Required action >> Each line of the records needs to be written out exactly, with any image left out.

[Recorded data]
::::

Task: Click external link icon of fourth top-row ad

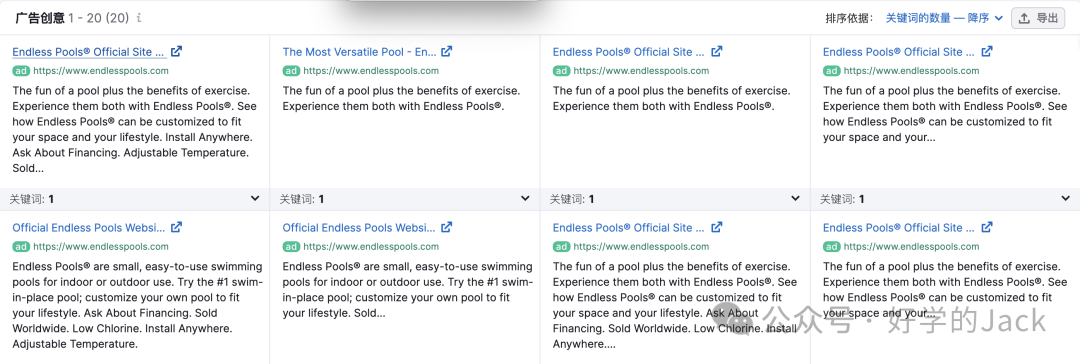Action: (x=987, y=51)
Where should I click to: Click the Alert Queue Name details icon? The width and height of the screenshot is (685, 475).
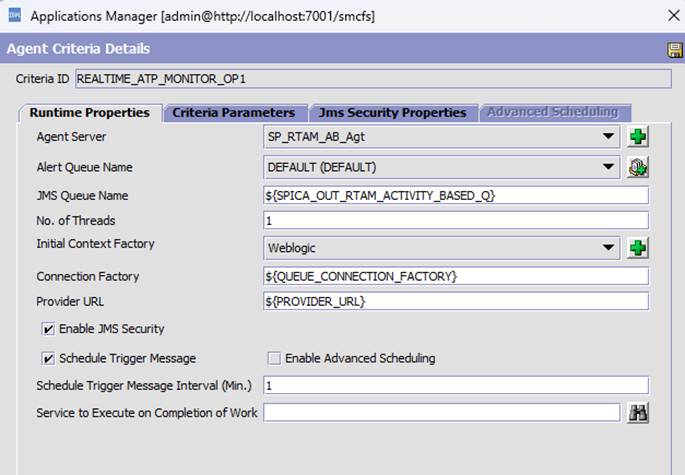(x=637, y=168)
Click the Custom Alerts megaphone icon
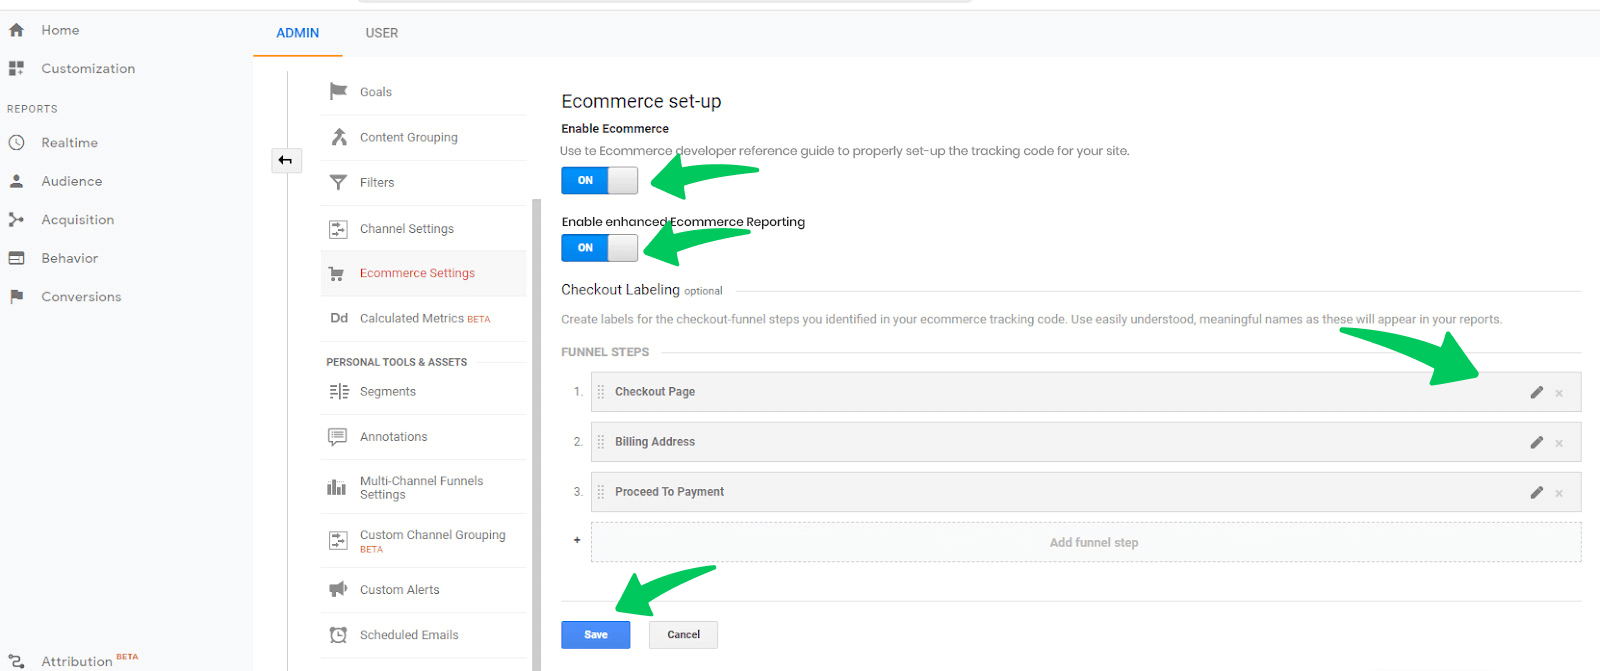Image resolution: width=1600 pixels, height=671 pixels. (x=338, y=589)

::::

Result for this exercise >>
Task: Click external link icon of fourth top-row ad

Action: (x=987, y=51)
Where should I click to: Click the Alert Queue Name details icon? The width and height of the screenshot is (685, 475).
(x=637, y=168)
Click the Custom Alerts megaphone icon
Image resolution: width=1600 pixels, height=671 pixels. (x=338, y=589)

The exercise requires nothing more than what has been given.